Medicaid is state specific meaning every state can have different guidelines.  



Most states have an on line application.  Do a search for Medicaid in (then list your state) to get to your website and see if they have an application.  They also usually have simple questions that you can answer on line to whether or not you are eligible.



Sounds to me you are.



Good Luck!

Tricia


response to missing info

Question
I had physical therapy (PT) services 2 years ago in Florida. I was referred properly. I have Medicare and a Medicare Advantage HMO plan (Preferred) which covered most, if not all, of these services. However, the PT never billed my insurance correctly and did not get paid. Do you know the florida statute/law (or is it federal?) which states that the PT cannot charge me over what my HMO plan would have paid had they billed the HMO in a competent manner? I need to be able to reference the law in a courtroom. Thanks!!


Answer
Hi Jim



Call 1-800-Medicare.  When it opens up, you will be in the auto section so immediately say AGENT.  You will be transferred to the customer representative section.  When they answer tell them you want to speak to a claims  expert.  When you finally get that person, explain the situation and make your request for a letter.



Do not call on Monday or early in the morning, or you will be on the phone all day listening to music.



John


response to missing info

Question
QUESTION: I had physical therapy (PT) services 2 years ago in Florida. I was referred properly. I have Medicare and a Medicare Advantage HMO plan (Preferred) which covered most, if not all, of these services. However, the PT never billed my insurance correctly and did not get paid. Do you know the florida statute/law (or is it federal?) which states that the PT cannot charge me over what my HMO plan would have paid had they billed the HMO in a competent manner? I need to be able to reference the law in a courtroom. Thanks!!



ANSWER: Hi Jim



Call 1-800-Medicare.  When it opens up, you will be in the auto section so immediately say AGENT.  You will be transferred to the customer representative section.  When they answer tell them you want to speak to a claims  expert.  When you finally get that person, explain the situation and make your request for a letter.



Do not call on Monday or early in the morning, or you will be on the phone all day listening to music.



John



---------- FOLLOW-UP ----------



QUESTION: I don't understand the response. It sounded like an answer was imminent if you knew the missing info. Is there no statute or law that you could refer to in order to assist me?  Calling 1-800-Medicare does not help me at all. I just need a statute or law to refer to. Is there something you could throw out at me? Please!!


Answer
Jim



I am not a lawyer and can not give you legal advice.

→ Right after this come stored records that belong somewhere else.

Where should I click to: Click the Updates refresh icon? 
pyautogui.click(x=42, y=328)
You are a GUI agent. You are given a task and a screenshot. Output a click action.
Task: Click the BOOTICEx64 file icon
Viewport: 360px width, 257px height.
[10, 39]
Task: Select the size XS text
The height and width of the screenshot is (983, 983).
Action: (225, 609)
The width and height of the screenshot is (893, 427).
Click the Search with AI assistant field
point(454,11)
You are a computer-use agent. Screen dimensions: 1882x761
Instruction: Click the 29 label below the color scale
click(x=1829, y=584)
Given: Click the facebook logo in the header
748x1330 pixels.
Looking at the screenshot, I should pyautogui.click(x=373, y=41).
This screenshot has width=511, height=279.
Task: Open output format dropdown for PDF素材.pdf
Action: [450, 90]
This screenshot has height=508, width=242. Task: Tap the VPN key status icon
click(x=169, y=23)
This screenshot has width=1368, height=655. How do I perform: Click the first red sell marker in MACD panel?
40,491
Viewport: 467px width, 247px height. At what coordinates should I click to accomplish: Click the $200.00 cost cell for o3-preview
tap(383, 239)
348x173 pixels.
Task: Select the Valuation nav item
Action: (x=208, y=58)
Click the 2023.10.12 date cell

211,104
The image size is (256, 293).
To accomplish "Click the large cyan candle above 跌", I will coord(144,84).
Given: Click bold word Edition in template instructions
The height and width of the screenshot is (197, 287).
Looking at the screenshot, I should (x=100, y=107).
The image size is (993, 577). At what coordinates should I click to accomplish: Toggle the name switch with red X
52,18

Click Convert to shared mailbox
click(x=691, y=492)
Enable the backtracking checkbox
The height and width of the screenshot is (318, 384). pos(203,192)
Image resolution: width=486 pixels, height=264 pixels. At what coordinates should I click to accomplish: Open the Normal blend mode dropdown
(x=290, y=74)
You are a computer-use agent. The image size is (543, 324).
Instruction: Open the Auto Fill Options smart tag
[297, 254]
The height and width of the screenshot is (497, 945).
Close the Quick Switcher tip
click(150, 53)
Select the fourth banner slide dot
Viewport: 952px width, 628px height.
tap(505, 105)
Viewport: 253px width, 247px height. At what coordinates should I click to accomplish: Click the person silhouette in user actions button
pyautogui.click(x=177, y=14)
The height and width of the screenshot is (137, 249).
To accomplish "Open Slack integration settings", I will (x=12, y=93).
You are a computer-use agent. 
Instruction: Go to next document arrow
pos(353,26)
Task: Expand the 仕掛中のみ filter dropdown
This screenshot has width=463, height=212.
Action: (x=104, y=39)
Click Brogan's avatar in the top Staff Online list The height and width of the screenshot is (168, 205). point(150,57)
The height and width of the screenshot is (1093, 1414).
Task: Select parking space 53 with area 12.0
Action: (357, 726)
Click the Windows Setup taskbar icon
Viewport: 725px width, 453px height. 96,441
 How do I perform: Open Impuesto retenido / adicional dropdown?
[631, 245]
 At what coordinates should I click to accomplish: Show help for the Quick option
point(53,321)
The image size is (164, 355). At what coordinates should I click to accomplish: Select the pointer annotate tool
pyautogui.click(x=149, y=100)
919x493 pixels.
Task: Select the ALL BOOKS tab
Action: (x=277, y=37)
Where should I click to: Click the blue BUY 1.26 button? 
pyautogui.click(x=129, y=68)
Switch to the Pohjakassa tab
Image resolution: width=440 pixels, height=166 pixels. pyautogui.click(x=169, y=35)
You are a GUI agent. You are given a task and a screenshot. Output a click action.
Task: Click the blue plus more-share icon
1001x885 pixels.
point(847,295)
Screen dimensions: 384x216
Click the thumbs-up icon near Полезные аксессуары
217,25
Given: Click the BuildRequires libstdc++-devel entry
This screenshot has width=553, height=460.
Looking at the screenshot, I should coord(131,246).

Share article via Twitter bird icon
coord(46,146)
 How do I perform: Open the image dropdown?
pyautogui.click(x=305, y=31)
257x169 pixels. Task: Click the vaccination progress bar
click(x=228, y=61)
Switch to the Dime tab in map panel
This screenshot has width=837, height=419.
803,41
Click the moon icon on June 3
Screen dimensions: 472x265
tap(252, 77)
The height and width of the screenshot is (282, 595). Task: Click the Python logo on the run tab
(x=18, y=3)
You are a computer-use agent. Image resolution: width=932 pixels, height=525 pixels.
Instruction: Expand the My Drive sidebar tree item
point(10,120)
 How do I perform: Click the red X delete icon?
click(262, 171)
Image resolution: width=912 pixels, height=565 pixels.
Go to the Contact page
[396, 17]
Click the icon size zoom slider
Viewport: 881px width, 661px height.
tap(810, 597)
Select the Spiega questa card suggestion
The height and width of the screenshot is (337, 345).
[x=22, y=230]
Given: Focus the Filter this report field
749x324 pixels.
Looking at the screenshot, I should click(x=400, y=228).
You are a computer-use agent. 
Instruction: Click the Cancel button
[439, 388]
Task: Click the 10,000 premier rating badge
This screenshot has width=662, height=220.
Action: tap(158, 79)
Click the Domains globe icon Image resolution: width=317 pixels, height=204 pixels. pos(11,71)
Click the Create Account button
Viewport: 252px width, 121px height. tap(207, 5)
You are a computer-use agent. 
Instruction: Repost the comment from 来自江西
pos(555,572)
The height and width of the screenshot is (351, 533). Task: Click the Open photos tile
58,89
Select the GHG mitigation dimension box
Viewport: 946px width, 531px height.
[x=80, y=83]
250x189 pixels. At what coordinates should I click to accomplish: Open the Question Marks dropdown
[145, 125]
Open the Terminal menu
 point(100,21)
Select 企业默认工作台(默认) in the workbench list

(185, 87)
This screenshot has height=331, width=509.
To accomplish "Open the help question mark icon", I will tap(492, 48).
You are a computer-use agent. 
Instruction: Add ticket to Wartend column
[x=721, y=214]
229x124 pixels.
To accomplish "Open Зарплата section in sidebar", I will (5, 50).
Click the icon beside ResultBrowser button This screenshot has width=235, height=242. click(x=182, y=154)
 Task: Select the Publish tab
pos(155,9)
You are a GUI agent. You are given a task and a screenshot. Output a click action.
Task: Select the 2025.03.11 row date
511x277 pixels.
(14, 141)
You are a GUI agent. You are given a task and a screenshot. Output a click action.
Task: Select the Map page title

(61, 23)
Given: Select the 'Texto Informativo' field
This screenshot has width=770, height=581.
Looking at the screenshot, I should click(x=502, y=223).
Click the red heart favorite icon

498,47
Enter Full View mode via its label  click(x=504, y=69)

The path to a claims expert that I gave you  is the regional office to CMS(MEDICARE)  It is their office that enforces the regulations for this area. Providers and Medicare Advantage plans answers to them,



John


Breast Reduction

Question
Hi! I was wondering why Medicare/Medicaid denied my request for breast reduction. I have severe back and neck pain, marks on my shoulders from the bra strap, and rash in between and under my breasts. Please help me out with this!!



Thanks


Answer
I have no idea. There is no authorization needed for this unless you are in a Medicare Advantage Program. It really has to do with how the physician presents it, If you are not in an HMO, Medicare does not require an authorization and will pay if it is medically necessary.